Saturday, April 30, 2011

TGIF


Clearly, I meant to post this yesterday. I wrote it in the morning, intending to let it simmer, but spent a quiet evening with a friend and forgot until I'd gotten into bed. So, please imagine it's Friday!

Almighty God, whose most dear Son went not up to joy but first he suffered pain, and entered not into glory before he was crucified: Mercifully grant that we, walking in the way of the cross, may find it none other than the way of life and peace; through the same thy Son Jesus Christ our Lord.
A Collect for Fridays, Morning Prayer I, Book of Common Prayer

            For centuries, the Church observed Friday as the day Jesus died, first with fasting from all food and then with a less stringent fast, eating no flesh—only fish—that day. That custom has been lost in our modern, post-Vatican II culture. Friday is now celebrated as the last day of the work week or class week, with perhaps a party of sorts at home, at a bar, at the sorority house.
            Today I am very conscious of where I am not going—to the chemo room.
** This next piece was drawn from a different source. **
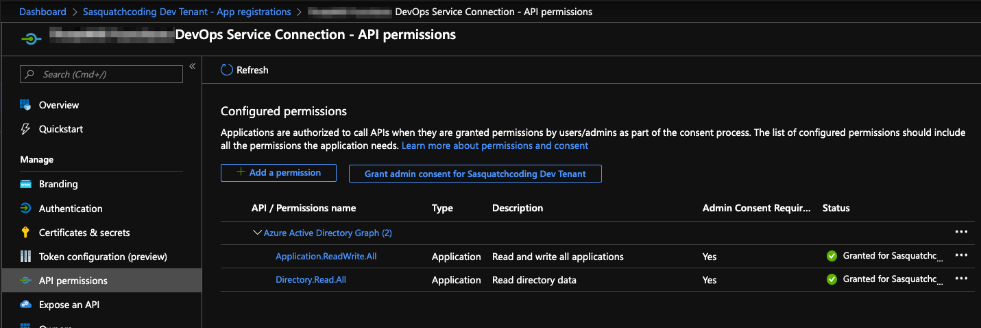Go to Dashboard breadcrumb

click(43, 12)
This hasn’t struck me in a while, but for me, Friday is linked less to Christ’s curcifixion than to another kind of death: cancer cell death. For two Fridays of every three, I was in chemo for much of the day. The first week involved a double whammy: IV/IP, which meant that I received drugs both intravenously and through a port intraperitoneally (into my abdomen). The process took most of the day, 9 to 5, as if I were one of those people still going to the office. The next week was a shorter day, with only IV therapy. The treatment usually was finished by 2 or 3 on those days. One week to begin to feel better, and then we began again.
            Chemo is not crucifixion. It’s all very hygienic and controlled. I’ve even heard of chemo rooms where friends and family could gather in support of the patient, but at the hospital where I received my chemo, visitors were not encouraged. The room was small, not intended to be accommodating to lookers-on. I came to appreciate this, although I did not on the first day, when I was as terrified as I’d been in a long, long time, and the friend who brought me could not stay. (She wanted to, even though I’d told her it wasn’t going to be possible.)
            I don’t know that I’ve ever come to think of chemo as “the way of life and peace,” though I did find some hidden blessings, my health not the least of them. Chemo is an assault on all the body’s cells. For some of us, it leaves a form of post-traumatic stress disorder. How else to explain that this Friday morning, with the sun coming out after storms and the birds singing, nearly four years after I finished chemo, I am thinking about it still? I watched a DVD of a West Wing show last night, with gunshot wounds and hospital scenes prominently featured, and I could not stop trembling. Even writing about it, I am close to tears. It was all make-believe, a creation of Aaron Sorkin’s mind, but the hospital scenes were too real, even now. I am still looking for the way of life and peace.